I founded NYC’s largest rock and roll summer camp. While some of our students have gone on to get signed to major labels, tour with cool bands, and become professional musicians, most just had fun playing in bands, made music and friends, and went on non-musical endeavors while continuing to enjoy music as a hobby.
Both routes are awesome!
Ultimately, we aren’t trying to help kids be stars–we’re trying to help them have fun, be social, and get better at writing and playing music. But lately I’ve noticed a couple trends in original teen songwriters that I think deserve some discussion, because they are interfering with fun, confidence and skill development in our teens.

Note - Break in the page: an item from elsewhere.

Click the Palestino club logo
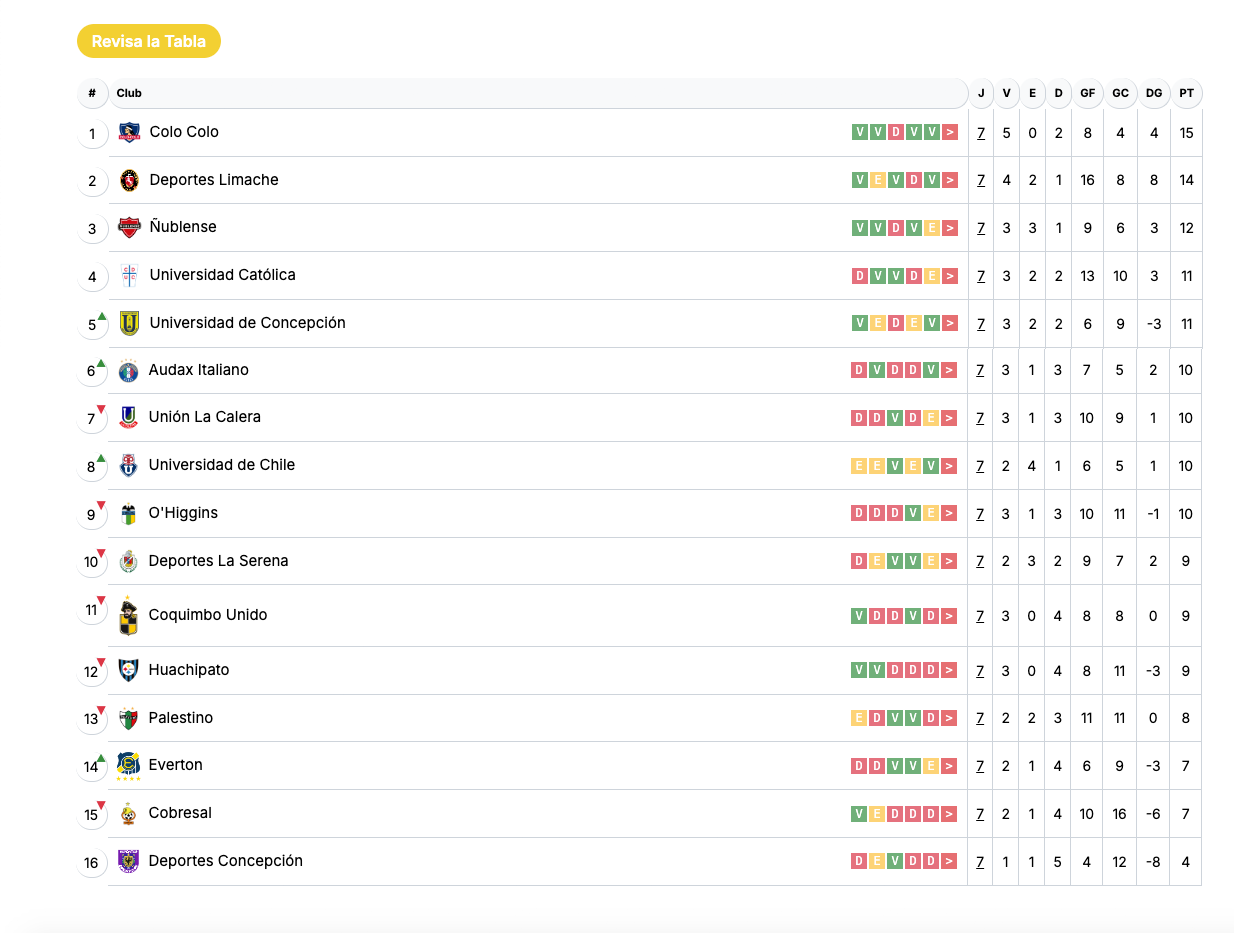The width and height of the screenshot is (1234, 933). pyautogui.click(x=128, y=718)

I call the first one “Must Release-itis”, the overwhelming feeling that you must release your music publicly. I call the other one “Can’t Release-itis”, which is the feeling that your music can never be good enough to share. These both have the same root cause–comparing ourselves to others.
Let’s break them down.
MUST RELEASE-ITIS: The overwhelming feeling that you must share your music publicly.
A few decades ago, the only way to record music was to book an expensive professional studio. But now, anybody with a laptop can easily record and share music. And they do! In 2021 over 60,000 tracks a day were uploaded to Spotify alone. Millions more were added to Soundcloud, Audiomack, YouTube, Bandcamp and other sites.
So it is no wonder that when a teen writes a song, a well meaning parent or friend will say “hey–you should release that. Like so-and-so from your school did.”
Cue comparison anxiety.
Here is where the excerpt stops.